SOURCE EXTRACT:

>>>

Julia is hard at work on a weeknight finally wracking up the billable hours she needs to keep her job in this economic climate. Joel surprises her at work and explains that her mom is watching Sydney and she is coming with him. She points out that she has a brief due tomorrow morning, but he swears it's all taken care of. How could he have taken care of it? He petitioned the court for an extension on her behalf? He bribed a summer associate to write it for her? He threatened a paralegal? Whatever. He takes her for a little night swimming, but when they get there she pouts and says that the pool is closed. He smiles wickedly at her, because that's the point: He has planned her spontaneous act! Some light breaking and entering with a side of trespass will surely shake her blues away! She balks, but he boosts her over the fence. Ah, modern romance.

Speaking of romance, Sarah is hard at work slinging drinks at a very grown up looking bar. Actually it looks like a sad old man hotel bar that you would only drink at out of the sheer desperation that comes with being in a hotel bar in, say, Cleveland or Tacoma. She looks up from a pour to see Mr. Cyr wander into her watering hole. He came alone meaning that he can't even pretend that it was just a chance encounter or a random plan. So he settles almost shyly at the bar, fully aware that he is entering the world of Parental Flirting. He orders a beer and Sarah cards him. She discovers that he was born in 1983 and manages not to gasp audibly at her own indecency. She asks if Amber drove him to drink and he laughs and explains that Amber told him about the paper and gave him a new one. Granted it wasn't nearly as insightful or creative as the one Sarah wrote. Oh god, if anyone ever read my high school English papers and used them as fodder to flirt with me? JUST KILL ME BECAUSE I WOULD ALREADY BE DEAD FROM HUMILIATION. Sarah, poor desperate to be loved and approved of Sarah, however, thinks it is HOT. So she settles down to flirt properly. With her daughter's teacher. Again. But, Mr. Cyr? Just to be clear, he's no Max Medina.

Crosby has Jabbar's toothbrush in a plastic baggie. But he's not going to take it to Julia's on-call DNA guy. No, he's taking it to Jasmine to prove that he doesn't need proof. At that, Jasmine relents and suddenly "gets it" that maybe Crosby would like some evidence that this five-year old kid is actually his. Magic! She says Crosby should go ahead and get it tested, only now Crosby doesn't want to. The end.

Julia is listing all of the possible charges that could be brought up on her if she got busted trespassing. She could be disbarred! She could go to jail! Who would watch the baby! She is really a lot of fun to be with. Joel is very understanding (or deaf) and just smiles blithely and shoves her in the pool.

Kristina is making chocolate chip pancakes to cheer Haddie up after her bitter fight with Steve. But, when Haddie walks into the room, she is all giggles and sunshine and little birds are tweeting around her head. Steve admitted that he secretly loved Love, Actually but couldn't admit it in public because of his street cred. But once he got home and he could text her all his deep emotional connections to the film, all was good again. Adam makes a sad face out of syrup on his pancake.

It's time for another baseball game and when a pop up fly comes Max's way, he catches it. Braverman FTW! Everyone cheers, but not Drew, because he is not there. He is at home, alone, sulking. Not even jerking off. Adam pulls up in his car and hollers at him, but Drew rightly ignores him, because who needs all that disappointment and sadness, right? But Adam hollers again and Drew tosses aside the videogame, clicks his heels together in joy, and jumps in the car. Adam, Max, and Drew play ball in the middle of the night. Because that is what Bravermans do.

<<<

EXTRACTED DATA:
>>>

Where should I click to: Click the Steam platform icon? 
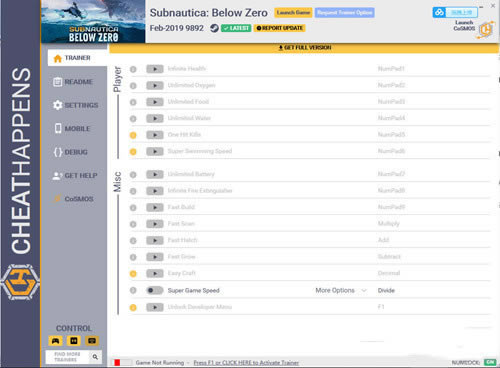pos(214,28)
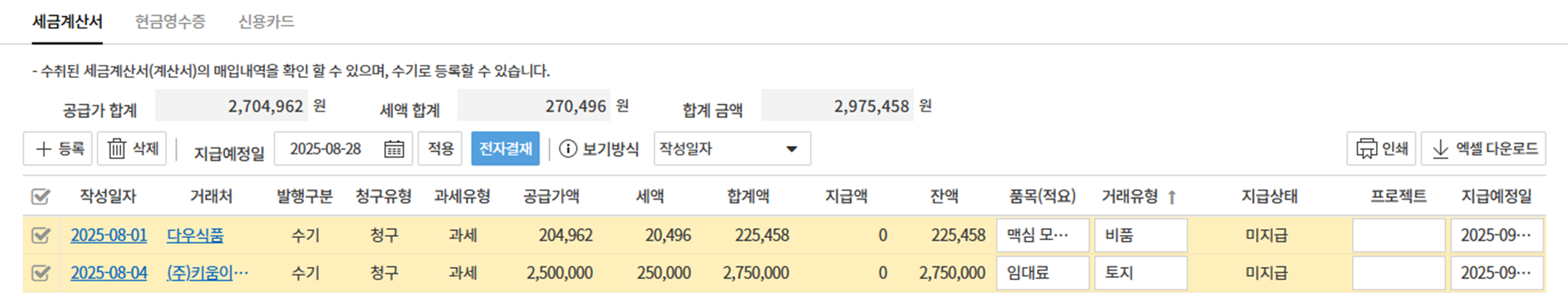Open the 2025-08-04 date link

click(x=109, y=273)
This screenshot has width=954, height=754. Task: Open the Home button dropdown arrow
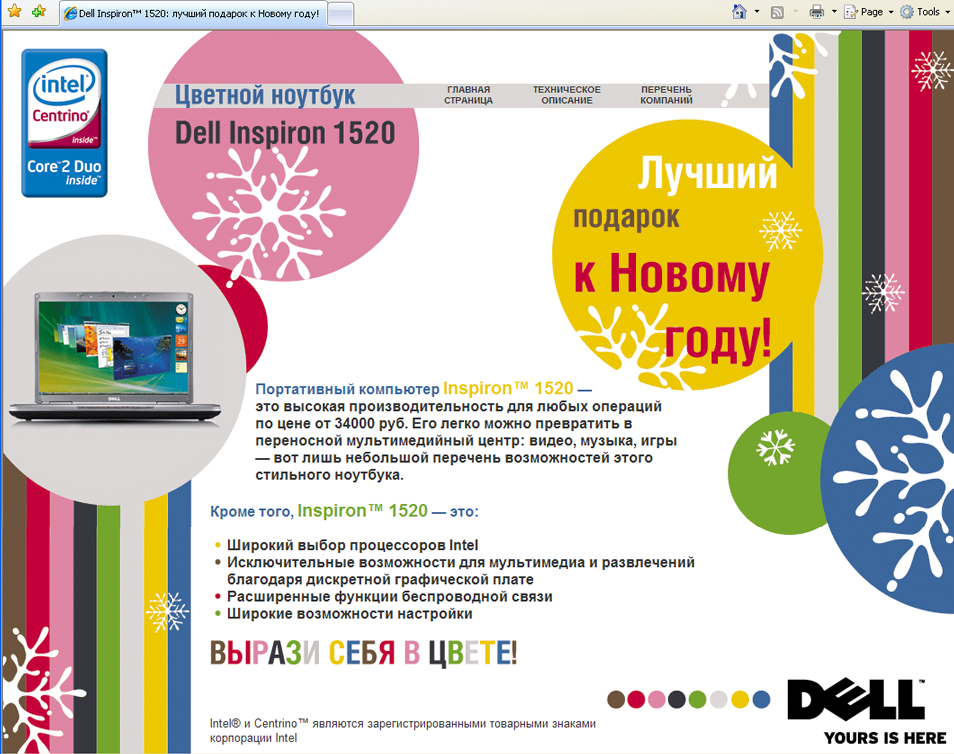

<<<

WHAT YOU HAVE TO DO:
Which possibilities does the episode recap suggest for how Joel could have taken care of Julia's brief?

WRITTEN RESPONSE:
- He petitioned the court for an extension on her behalf.
- He bribed a summer associate to write it for her.
- He threatened a paralegal.